Rolling Stone has unearthed a video interview with Rundgren from 1978 where the Philadelphian predicted the current media landscape. Rundgren has always been a technology guy—he wrote a song titled “I Hate My Frickin’ I.S.P” for a 2000 record and slipped references to his BlackBerry and email into “Not Tonight” by The New Cars. In the interview, Rundgren dismisses the then current tech of the “videodisc” as it is not an erasable media and suggests that in 25 years, every home will have a “resident computer in their home with a billion bytes of memory in it, and this will be standard.”

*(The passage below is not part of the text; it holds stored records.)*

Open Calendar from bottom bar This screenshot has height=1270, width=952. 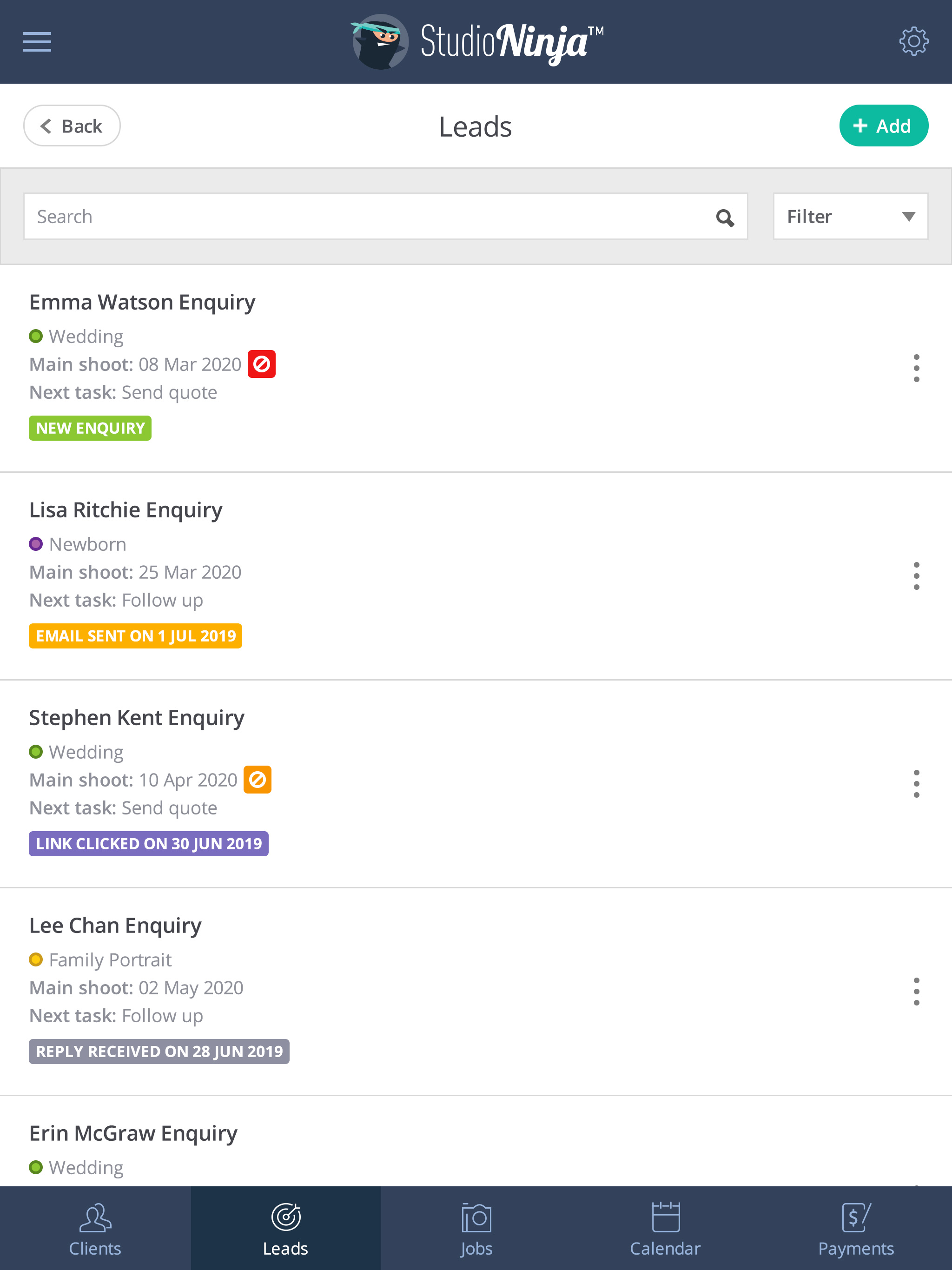click(x=666, y=1228)
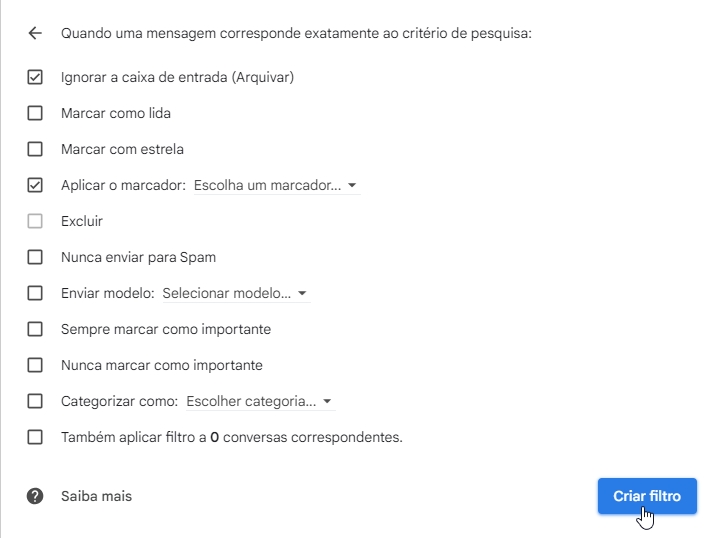This screenshot has width=720, height=538.
Task: Enable Marcar como lida checkbox
Action: tap(35, 113)
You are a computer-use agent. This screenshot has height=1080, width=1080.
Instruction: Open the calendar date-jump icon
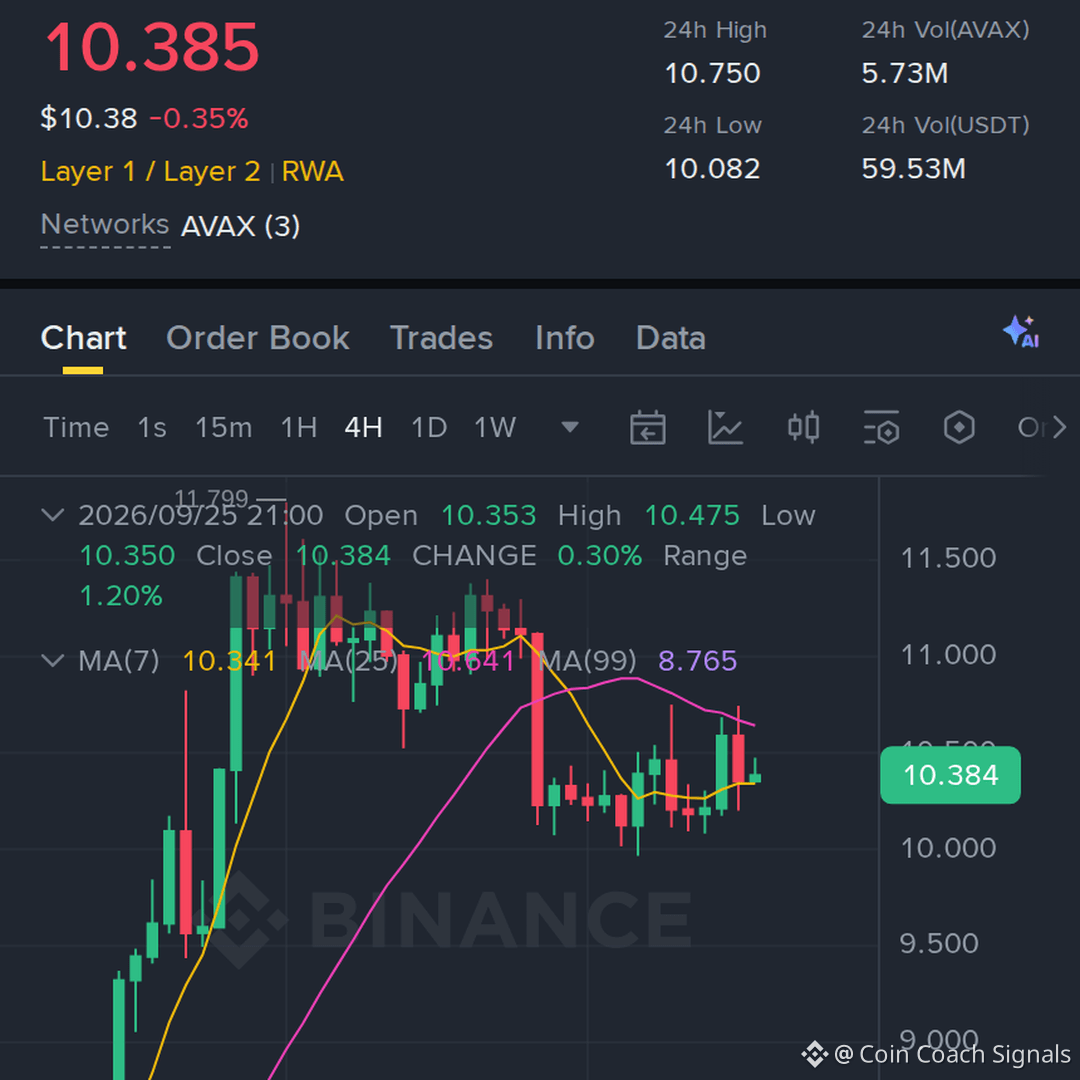pyautogui.click(x=647, y=428)
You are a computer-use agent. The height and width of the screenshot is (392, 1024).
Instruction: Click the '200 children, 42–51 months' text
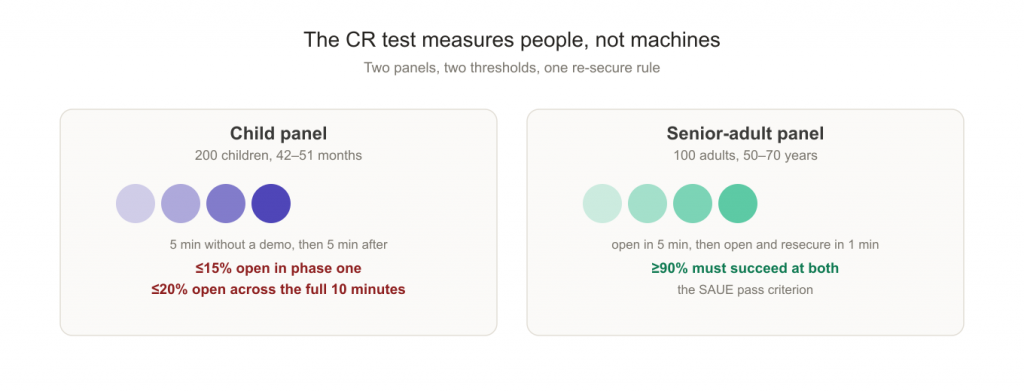(x=278, y=156)
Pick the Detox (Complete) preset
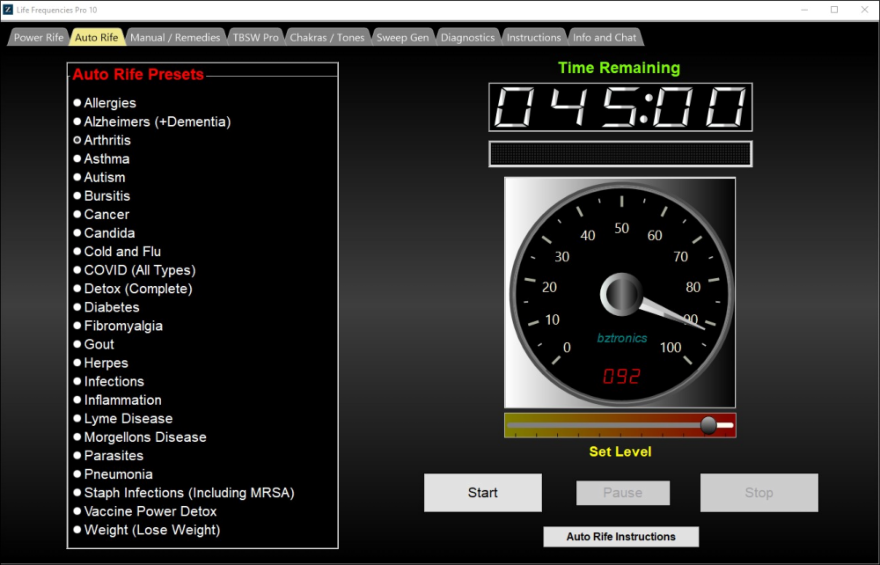Screen dimensions: 880x565 pos(78,288)
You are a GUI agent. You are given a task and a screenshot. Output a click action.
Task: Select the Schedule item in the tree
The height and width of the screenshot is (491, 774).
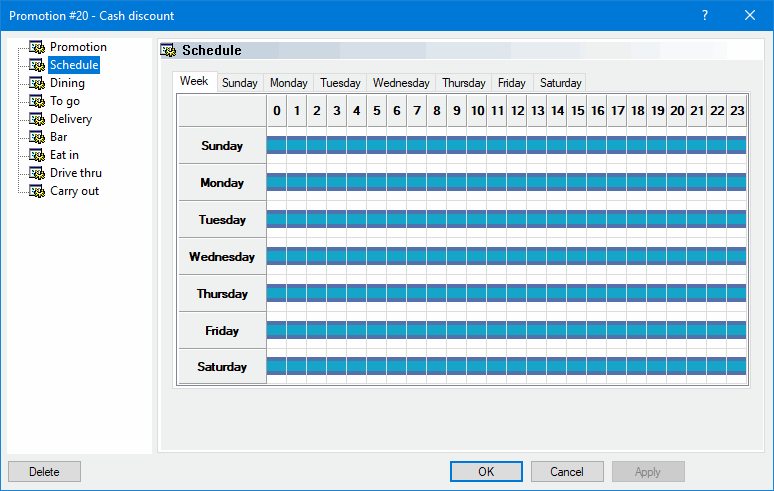(74, 65)
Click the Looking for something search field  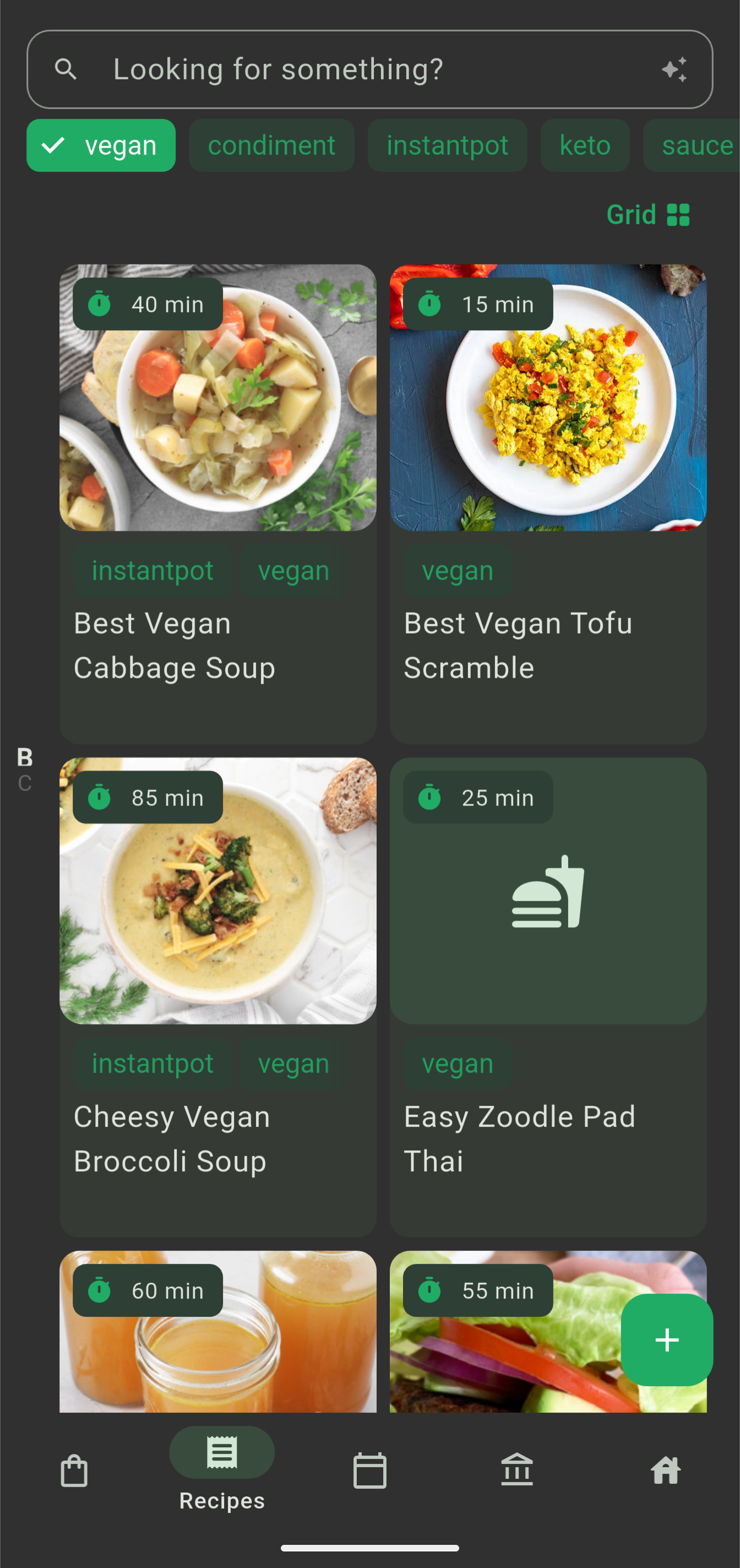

Rundgren states “The economic structure will shift itself. You’ll no longer go out and buy permanently recorded things, because, eventually, they do one of two things—they wear out, or you wear out. You get tired of them and don’t want them anymore.” Streaming services such as Spotify and Tidal allow users to listen to music without purchasing it from any home computer or their phone, so if it wears you out as Rundgren suggests, users can just click on another record. Of course, Rundgren was wrong in the fact that fans are probably still buying his albums on vinyl.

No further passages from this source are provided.